Simple pendulum: Arbitrary amplitude
Now that we know how to solve differential equations involving numbers with uncertainties, we can solve the simple pendulum problem without any approximation. This time, the differential equation to solve is the following:
\[\ddot{\theta} + \frac{g}{L} \sin(\theta) = 0\]
That would be done via:
g = 9.79 ± 0.02; # Gravitational constants
L = 1.00 ± 0.01; # Length of the pendulum
#Initial Conditions
u₀ = [0 ± 0, π / 3 ± 0.02] # Initial speed and initial angle
tspan = (0.0, 6.3)
#Define the problem
function simplependulum(du, u, p, t)
θ = u[1]
dθ = u[2]
du[1] = dθ
du[2] = -(g / L) * sin(θ)
end
#Pass to solvers
prob = ODEProblem(simplependulum, u₀, tspan)
sol = solve(prob, Tsit5(), reltol = 1e-6)
plot(sol.t, getindex.(sol.u, 2), label = "Numerical")
Warning about Linear Uncertainty Propagation
Measurements.jl uses linear uncertainty propagation, which has an error associated with it.
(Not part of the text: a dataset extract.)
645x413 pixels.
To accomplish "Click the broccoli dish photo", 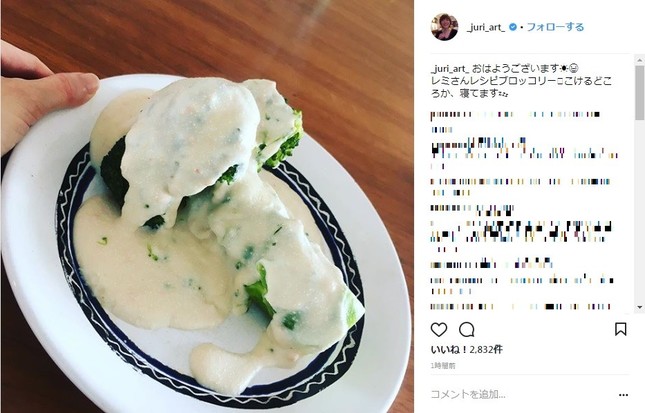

MonteCarloMeasurements.jl has a page which showcases where this method can lead to incorrect uncertainty measurements. Thus for more nonlinear use cases, it's suggested that one uses one of the more powerful UQ methods, such as:
- MonteCarloMeasurements.jl
- PolyChaos.jl
- SciMLExpectations.jl
- The ProbInts Uncertainty Quantification callbacks
Basically, types can make the algorithm you want to run exceedingly simple to do, but make sure it's the correct algorithm!